把下面的全部材料改写成一个 JSON 字符串列表，每一行对应一个字符串，空行不要。图片不用放进答案里。

- - - - - - -

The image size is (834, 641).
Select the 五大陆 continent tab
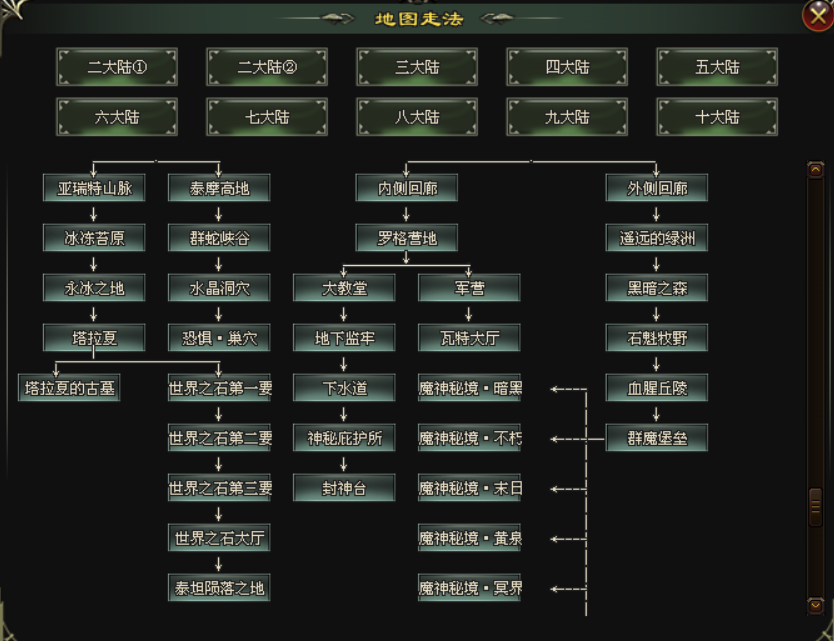[x=717, y=68]
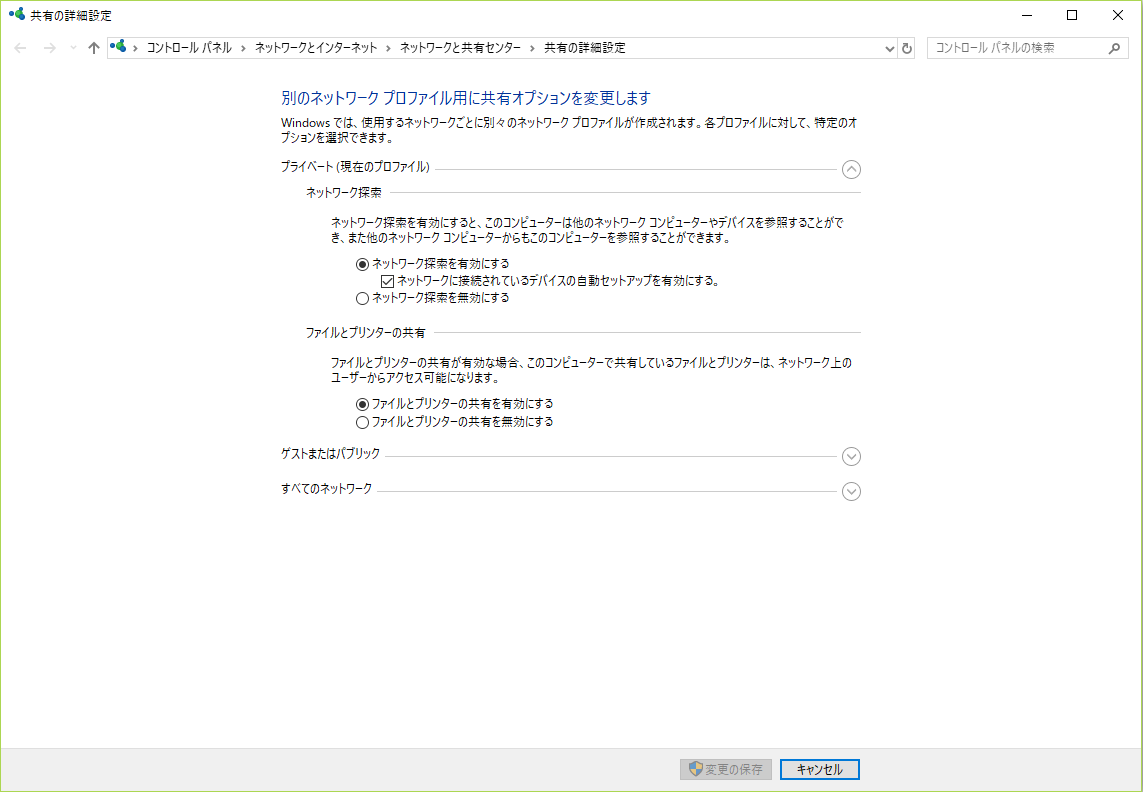Click the 変更の保存 button
Screen dimensions: 1143x792
click(730, 769)
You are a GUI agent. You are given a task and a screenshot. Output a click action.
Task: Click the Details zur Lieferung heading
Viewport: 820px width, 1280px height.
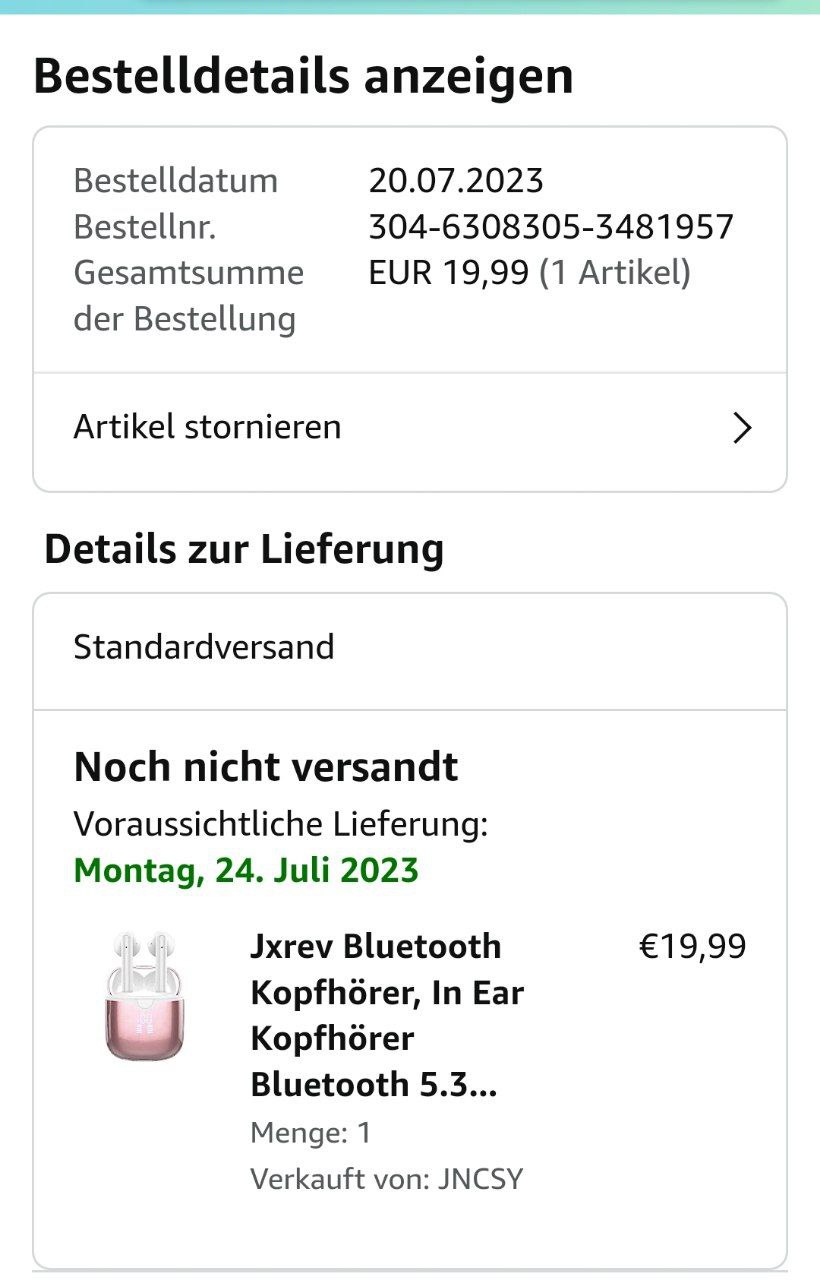pos(244,550)
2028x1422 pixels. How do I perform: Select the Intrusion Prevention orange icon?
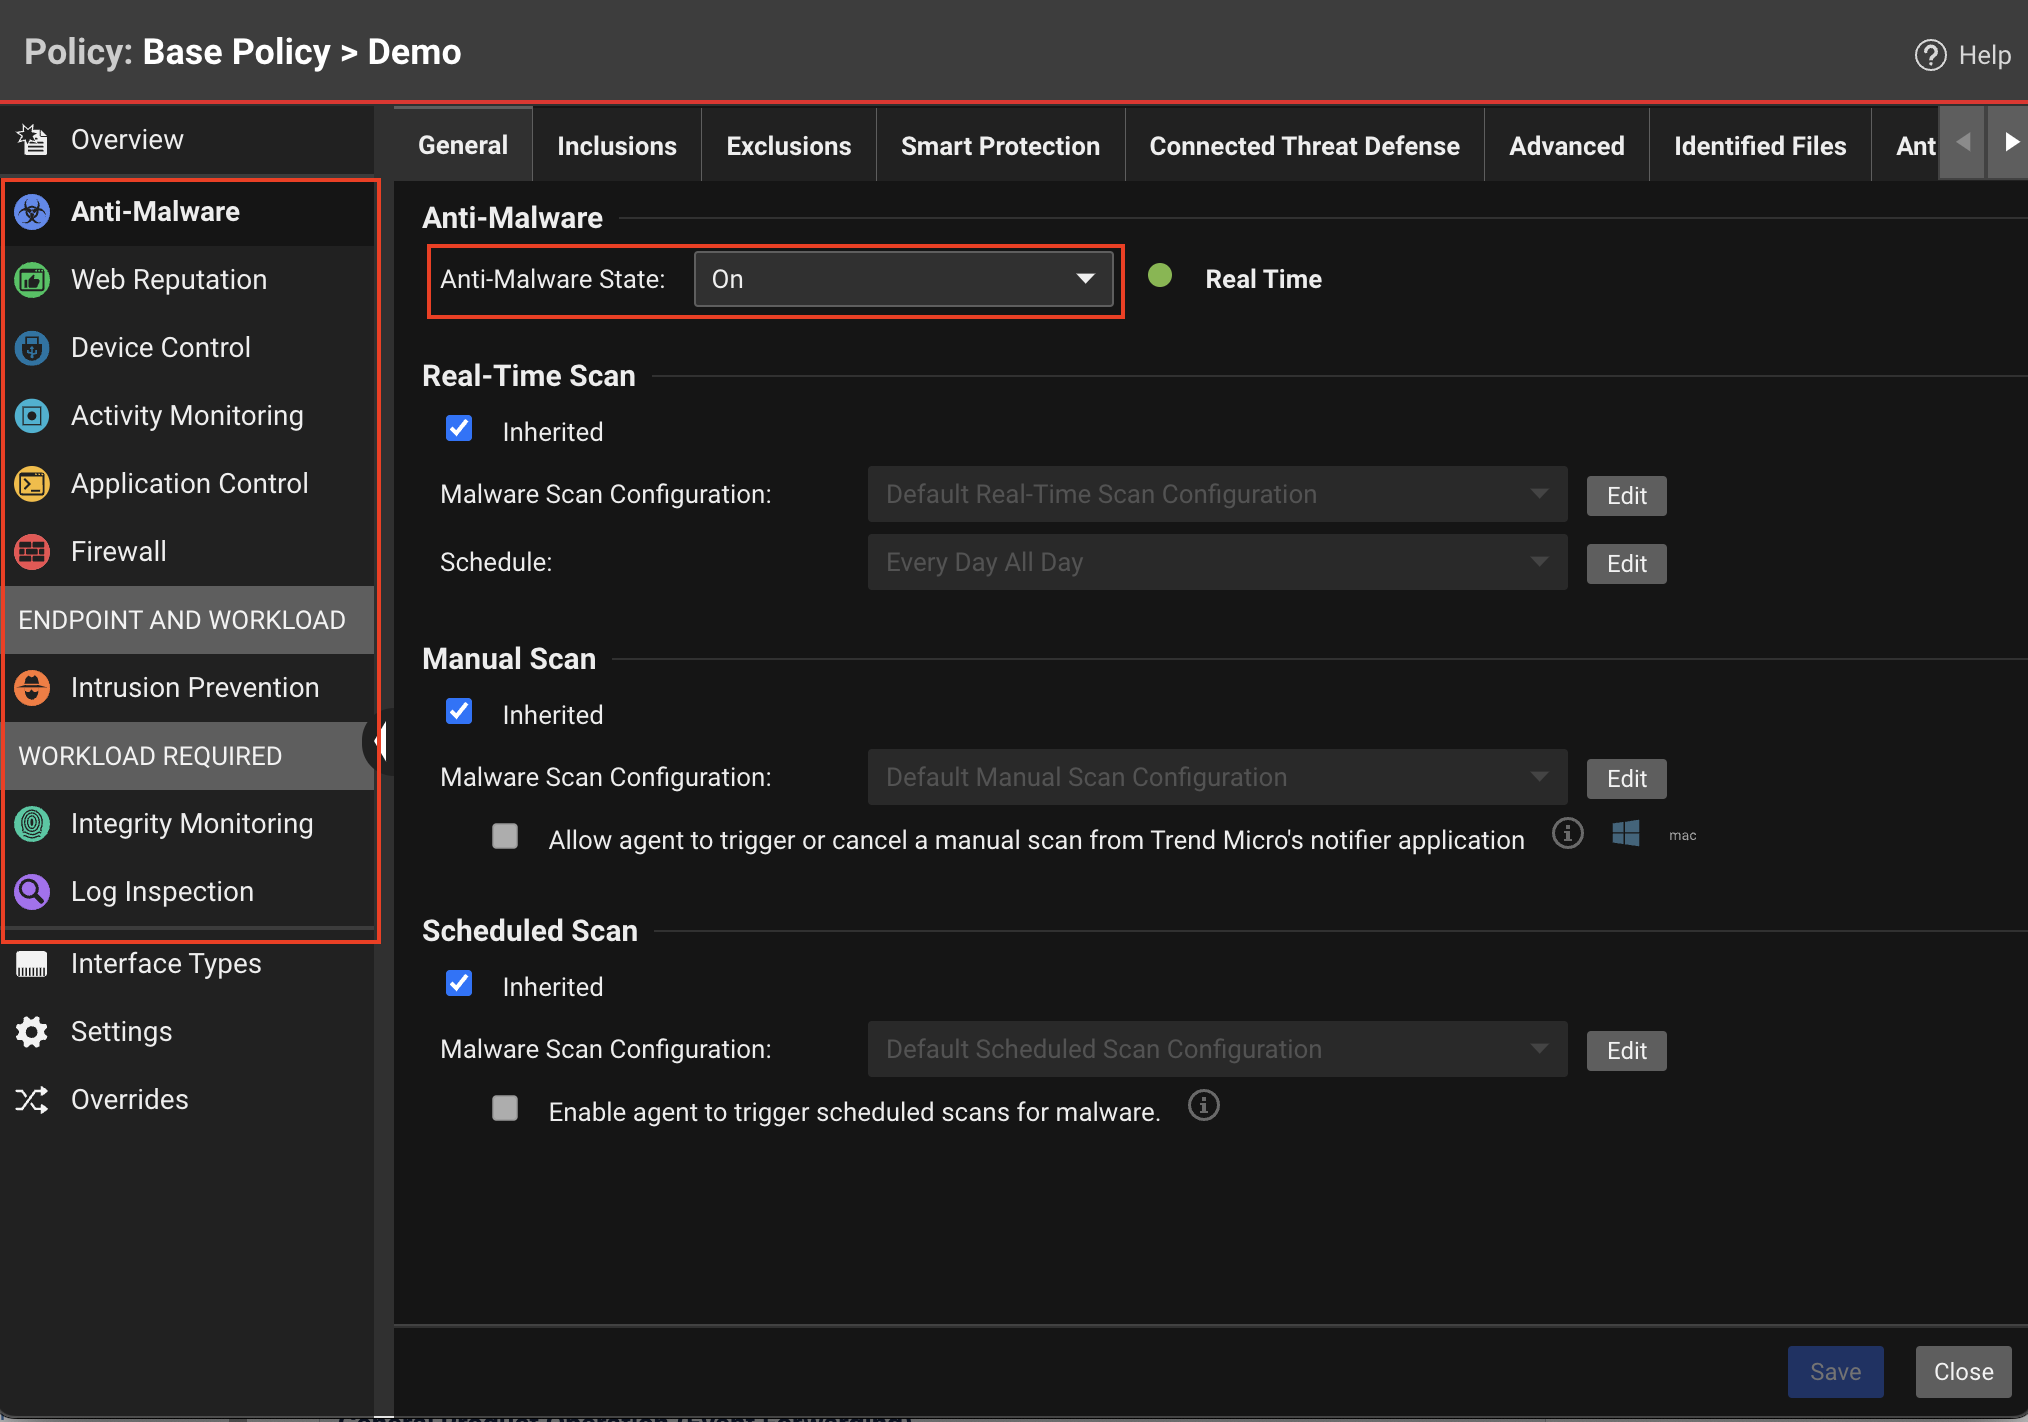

- - - - - - -

**完成结果:**
[
  "The image size is (834, 641).",
  "Select the 五大陆 continent tab",
  "[x=717, y=68]",
  "Click the 変更の保存 button",
  "Screen dimensions: 1143x792",
  "click(730, 769)",
  "You are a GUI agent. You are given a task and a screenshot. Output a click action.",
  "Task: Click the Details zur Lieferung heading",
  "Viewport: 820px width, 1280px height.",
  "pos(244,550)",
  "2028x1422 pixels. How do I perform: Select the Intrusion Prevention orange icon?"
]